The social-network is reportedly sidestepping traditional IT suppliers by using low-cost manufacturers for some of its storage gear to save on money and help it scale.
Written by Jack Clark, Contributor

Facebook's divorce from traditional IT companies has taken another step with the news that the social network is going straight to Asian manufacturing companies for some of its storage gear.

The company has plans to out-source the manufacturer of some of its storage products to Taiwan-based original device manufacturers like Quanta Computer and Wistron, Digitimes reported on 2 January (subscription required).

Facebook told ZDNet in September that it uses Wistron subsidiary Wiwynn along with Quanta for the production of some of its stripped-down Open Compute servers, and hinted that storage would be next to be outsourced.

Put this together with the Digitimes report and it is possible that Quanta and Wistron could be bidding to manufacture Facebook's low-cost 'Open Vault' storage array.

By sidestepping traditional enterprise IT companies like HP, Dell and IBM, any sufficiently large company can get IT gear cheaper if they go straight to the production source. All of Google's servers and 30 percent of Amazon's are made by Asian companies, Digitimes reported.

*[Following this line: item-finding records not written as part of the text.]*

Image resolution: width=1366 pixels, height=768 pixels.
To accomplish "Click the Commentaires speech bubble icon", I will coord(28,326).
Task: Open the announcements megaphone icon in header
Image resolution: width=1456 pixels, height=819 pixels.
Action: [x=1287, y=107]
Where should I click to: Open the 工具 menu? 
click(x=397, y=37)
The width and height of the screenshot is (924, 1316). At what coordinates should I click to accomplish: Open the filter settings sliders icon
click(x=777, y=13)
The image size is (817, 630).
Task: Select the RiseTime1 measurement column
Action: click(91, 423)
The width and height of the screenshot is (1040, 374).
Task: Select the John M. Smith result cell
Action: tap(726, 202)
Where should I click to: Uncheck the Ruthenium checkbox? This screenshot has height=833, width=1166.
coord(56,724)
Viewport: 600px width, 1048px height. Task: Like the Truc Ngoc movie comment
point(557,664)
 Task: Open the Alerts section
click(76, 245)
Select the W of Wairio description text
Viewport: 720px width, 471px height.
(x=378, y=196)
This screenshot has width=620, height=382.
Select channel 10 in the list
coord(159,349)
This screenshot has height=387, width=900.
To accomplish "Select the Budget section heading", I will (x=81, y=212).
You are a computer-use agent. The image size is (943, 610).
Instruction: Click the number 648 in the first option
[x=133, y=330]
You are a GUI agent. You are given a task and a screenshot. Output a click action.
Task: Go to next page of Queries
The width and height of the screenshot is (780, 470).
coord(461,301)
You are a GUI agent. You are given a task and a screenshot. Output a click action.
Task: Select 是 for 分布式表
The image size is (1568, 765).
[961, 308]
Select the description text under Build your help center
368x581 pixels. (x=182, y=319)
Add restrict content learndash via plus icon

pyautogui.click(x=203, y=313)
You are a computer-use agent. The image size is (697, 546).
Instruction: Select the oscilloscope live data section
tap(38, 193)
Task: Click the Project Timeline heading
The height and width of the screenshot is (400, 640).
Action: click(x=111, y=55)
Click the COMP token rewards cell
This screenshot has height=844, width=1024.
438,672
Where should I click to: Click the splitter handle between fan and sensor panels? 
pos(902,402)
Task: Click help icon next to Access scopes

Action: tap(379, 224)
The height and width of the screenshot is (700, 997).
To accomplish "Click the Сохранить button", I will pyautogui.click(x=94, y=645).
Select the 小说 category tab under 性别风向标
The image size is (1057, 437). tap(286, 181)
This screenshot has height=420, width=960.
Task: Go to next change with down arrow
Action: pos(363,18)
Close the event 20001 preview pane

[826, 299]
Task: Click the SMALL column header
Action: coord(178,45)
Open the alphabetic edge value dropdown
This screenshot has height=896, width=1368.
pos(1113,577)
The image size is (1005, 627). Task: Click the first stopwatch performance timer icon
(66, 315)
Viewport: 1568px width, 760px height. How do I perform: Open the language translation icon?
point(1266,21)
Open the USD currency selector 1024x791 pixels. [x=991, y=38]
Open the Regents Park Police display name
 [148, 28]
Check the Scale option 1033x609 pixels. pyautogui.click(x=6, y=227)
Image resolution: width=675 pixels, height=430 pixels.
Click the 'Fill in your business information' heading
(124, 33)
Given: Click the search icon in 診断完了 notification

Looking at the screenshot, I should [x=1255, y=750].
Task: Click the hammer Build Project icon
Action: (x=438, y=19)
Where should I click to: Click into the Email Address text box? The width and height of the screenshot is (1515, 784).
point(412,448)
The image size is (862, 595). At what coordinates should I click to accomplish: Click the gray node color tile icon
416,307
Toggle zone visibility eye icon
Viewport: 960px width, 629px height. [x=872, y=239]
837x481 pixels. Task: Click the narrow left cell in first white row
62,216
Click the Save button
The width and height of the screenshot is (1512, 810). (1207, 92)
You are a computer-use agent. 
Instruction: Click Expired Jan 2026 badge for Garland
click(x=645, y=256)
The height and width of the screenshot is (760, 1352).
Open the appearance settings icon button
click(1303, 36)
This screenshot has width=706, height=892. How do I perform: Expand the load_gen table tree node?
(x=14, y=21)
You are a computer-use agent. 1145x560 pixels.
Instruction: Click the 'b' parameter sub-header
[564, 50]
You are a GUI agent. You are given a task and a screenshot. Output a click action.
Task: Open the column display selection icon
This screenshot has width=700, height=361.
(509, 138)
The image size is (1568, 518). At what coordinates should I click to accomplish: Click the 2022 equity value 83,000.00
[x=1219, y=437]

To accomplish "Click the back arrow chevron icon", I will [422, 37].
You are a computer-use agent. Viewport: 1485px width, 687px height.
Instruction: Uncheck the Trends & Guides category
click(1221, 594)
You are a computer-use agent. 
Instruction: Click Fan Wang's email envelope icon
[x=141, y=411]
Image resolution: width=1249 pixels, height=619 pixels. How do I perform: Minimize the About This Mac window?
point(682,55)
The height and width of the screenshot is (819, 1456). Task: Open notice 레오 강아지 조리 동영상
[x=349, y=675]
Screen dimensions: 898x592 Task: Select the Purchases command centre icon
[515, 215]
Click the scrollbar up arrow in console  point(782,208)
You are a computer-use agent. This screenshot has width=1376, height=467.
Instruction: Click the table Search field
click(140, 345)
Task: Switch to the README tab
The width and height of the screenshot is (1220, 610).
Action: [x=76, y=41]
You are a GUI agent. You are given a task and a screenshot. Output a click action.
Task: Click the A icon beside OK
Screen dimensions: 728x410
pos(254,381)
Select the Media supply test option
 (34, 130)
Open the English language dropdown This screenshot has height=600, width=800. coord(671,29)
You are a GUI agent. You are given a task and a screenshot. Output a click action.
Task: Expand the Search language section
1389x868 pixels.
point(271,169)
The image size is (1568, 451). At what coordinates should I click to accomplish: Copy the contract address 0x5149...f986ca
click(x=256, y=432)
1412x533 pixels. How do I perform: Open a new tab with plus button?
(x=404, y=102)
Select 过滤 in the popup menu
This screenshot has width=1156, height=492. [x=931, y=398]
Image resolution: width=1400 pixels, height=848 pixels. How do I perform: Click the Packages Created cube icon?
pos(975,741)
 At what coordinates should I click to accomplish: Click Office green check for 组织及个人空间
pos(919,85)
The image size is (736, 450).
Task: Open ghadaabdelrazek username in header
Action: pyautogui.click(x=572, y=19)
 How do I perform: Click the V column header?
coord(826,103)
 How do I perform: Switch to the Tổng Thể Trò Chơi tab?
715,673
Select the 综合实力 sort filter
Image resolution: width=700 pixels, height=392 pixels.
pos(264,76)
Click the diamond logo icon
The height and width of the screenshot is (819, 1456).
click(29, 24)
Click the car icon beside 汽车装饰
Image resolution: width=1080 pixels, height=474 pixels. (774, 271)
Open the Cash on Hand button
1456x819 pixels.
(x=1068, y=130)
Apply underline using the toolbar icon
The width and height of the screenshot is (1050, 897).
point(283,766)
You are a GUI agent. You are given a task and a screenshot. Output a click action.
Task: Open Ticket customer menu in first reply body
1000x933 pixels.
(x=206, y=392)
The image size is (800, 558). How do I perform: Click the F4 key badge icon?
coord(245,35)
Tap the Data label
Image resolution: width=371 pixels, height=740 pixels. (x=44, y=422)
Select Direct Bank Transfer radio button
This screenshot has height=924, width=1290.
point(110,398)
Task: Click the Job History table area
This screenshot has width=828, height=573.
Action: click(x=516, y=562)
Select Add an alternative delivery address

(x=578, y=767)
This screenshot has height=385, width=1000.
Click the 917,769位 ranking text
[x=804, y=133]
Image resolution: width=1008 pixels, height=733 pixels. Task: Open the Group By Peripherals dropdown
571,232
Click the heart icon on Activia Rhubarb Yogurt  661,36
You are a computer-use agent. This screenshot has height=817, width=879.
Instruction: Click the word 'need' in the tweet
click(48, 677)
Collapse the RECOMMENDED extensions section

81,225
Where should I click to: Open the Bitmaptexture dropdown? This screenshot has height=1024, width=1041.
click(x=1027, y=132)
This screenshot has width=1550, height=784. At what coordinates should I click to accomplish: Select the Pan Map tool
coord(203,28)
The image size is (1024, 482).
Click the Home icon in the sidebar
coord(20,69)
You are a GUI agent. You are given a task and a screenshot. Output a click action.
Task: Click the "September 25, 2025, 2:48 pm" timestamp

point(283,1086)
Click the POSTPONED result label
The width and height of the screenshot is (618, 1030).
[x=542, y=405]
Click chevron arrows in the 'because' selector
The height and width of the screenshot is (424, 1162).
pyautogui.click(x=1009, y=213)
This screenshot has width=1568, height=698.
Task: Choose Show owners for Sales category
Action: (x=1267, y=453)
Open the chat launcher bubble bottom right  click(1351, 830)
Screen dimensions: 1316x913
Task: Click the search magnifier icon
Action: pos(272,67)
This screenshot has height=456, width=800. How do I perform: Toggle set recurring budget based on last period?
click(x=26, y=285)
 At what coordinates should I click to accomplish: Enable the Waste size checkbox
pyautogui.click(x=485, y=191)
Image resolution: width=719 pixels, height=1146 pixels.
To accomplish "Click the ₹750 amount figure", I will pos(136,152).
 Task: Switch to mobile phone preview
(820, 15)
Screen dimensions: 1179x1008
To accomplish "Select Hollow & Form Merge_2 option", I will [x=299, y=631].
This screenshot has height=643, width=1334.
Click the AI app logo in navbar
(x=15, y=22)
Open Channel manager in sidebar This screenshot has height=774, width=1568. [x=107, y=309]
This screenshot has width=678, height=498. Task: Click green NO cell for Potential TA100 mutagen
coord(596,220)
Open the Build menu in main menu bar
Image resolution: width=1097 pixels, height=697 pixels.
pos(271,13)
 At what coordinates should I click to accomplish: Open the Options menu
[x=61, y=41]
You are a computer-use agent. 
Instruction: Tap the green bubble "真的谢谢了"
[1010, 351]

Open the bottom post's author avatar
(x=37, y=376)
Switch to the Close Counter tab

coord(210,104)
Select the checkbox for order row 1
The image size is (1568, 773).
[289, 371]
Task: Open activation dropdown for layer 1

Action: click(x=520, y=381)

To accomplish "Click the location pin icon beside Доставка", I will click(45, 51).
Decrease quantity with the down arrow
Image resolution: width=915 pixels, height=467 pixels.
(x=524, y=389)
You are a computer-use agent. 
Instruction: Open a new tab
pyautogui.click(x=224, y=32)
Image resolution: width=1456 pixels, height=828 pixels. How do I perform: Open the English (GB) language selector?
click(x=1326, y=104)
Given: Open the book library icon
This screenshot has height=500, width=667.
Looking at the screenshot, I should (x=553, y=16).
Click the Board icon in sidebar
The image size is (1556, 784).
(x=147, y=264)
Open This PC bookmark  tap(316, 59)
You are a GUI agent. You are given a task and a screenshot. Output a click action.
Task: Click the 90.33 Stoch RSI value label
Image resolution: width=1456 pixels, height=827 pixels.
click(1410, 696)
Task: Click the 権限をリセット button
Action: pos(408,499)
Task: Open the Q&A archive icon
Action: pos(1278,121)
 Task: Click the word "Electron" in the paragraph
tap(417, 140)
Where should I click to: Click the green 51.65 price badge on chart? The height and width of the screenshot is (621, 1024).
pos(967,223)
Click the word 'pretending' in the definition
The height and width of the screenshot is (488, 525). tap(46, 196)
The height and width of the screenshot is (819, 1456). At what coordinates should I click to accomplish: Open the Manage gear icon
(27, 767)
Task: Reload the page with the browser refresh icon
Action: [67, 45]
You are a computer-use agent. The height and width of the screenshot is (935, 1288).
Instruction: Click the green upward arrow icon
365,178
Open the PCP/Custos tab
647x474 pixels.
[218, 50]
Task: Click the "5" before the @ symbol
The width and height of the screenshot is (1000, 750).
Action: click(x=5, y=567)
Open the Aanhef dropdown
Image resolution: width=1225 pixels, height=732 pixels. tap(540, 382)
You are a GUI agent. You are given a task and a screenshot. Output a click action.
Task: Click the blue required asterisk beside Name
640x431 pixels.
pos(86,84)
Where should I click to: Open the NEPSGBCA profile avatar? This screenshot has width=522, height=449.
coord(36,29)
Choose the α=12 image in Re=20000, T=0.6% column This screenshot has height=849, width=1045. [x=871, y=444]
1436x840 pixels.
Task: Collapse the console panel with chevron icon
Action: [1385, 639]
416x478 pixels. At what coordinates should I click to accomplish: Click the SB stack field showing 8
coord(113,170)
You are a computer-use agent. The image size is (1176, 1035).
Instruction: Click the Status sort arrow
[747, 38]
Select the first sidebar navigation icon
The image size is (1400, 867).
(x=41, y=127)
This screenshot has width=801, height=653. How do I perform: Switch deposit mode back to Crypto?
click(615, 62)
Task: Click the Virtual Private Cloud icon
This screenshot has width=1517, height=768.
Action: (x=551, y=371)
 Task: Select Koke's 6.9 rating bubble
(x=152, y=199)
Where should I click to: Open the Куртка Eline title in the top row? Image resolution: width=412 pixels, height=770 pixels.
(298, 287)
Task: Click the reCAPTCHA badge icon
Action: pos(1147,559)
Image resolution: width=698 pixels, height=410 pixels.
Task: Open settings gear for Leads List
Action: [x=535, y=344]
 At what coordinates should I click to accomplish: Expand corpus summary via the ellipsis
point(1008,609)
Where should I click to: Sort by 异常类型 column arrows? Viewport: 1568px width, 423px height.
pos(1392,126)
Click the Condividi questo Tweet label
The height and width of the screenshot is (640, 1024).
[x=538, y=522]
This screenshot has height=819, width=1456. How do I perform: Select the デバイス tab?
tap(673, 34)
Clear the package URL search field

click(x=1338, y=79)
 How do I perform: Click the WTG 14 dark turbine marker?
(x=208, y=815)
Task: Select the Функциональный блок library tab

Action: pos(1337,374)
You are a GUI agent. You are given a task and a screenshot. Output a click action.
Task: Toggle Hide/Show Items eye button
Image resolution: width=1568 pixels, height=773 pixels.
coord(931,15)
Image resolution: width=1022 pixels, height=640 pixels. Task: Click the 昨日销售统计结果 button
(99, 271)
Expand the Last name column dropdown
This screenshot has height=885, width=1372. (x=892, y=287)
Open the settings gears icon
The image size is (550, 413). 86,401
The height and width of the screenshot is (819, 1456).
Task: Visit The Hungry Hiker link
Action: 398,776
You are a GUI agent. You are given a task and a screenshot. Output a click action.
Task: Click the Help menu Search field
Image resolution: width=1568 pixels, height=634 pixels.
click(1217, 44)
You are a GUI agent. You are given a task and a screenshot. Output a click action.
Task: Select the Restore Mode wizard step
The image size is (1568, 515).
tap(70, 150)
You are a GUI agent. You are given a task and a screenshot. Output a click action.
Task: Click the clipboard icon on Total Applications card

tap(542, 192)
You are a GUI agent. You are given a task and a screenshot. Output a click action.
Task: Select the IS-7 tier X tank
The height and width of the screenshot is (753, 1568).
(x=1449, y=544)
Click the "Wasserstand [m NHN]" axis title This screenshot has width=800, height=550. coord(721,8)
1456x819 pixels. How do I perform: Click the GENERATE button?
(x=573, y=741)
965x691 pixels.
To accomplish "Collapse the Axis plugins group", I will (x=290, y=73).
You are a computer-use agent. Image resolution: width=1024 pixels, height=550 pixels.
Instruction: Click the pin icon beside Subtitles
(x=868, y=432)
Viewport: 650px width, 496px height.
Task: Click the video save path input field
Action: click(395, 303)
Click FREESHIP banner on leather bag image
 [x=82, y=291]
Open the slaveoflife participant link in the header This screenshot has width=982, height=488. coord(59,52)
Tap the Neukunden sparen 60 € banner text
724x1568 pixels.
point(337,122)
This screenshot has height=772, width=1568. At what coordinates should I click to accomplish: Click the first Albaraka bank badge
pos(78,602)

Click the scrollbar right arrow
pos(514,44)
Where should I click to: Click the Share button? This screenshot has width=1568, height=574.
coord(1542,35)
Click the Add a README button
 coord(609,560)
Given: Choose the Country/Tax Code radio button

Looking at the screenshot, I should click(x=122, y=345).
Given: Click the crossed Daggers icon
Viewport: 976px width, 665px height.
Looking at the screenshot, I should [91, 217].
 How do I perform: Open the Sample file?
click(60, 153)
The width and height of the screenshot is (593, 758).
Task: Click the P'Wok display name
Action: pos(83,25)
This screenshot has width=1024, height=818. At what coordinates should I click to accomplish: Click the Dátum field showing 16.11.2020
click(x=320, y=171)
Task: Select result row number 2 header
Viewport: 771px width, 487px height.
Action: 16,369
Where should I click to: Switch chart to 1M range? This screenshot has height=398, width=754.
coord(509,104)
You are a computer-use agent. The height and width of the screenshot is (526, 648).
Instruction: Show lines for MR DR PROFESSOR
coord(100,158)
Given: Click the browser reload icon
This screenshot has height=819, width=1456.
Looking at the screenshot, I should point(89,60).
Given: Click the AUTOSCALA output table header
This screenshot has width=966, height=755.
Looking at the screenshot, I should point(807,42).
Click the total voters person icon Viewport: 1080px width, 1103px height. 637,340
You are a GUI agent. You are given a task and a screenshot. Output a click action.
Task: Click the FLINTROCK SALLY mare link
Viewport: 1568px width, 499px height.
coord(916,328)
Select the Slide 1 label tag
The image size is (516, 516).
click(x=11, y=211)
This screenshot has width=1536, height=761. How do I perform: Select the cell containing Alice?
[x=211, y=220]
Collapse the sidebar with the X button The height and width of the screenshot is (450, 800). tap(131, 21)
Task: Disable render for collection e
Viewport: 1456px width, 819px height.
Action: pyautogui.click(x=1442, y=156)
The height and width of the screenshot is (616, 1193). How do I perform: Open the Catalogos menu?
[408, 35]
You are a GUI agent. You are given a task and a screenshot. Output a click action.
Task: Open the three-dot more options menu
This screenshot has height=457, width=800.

This shift is already having serious repercussions for OEMs, with recent Gartner figures showing that over the past three years traditional server companies have had trouble preserving their market share by units shipped, while low-cost Asian manufacturers have dramatically grown theirs

But as with any commoditised business, much of the money to be made in servers and storage is in software, rather than hardware. For this reason major OEMs like IBM still take the lion's share of revenues by using their hardware as a Trojan horse for huge families of lucrative software.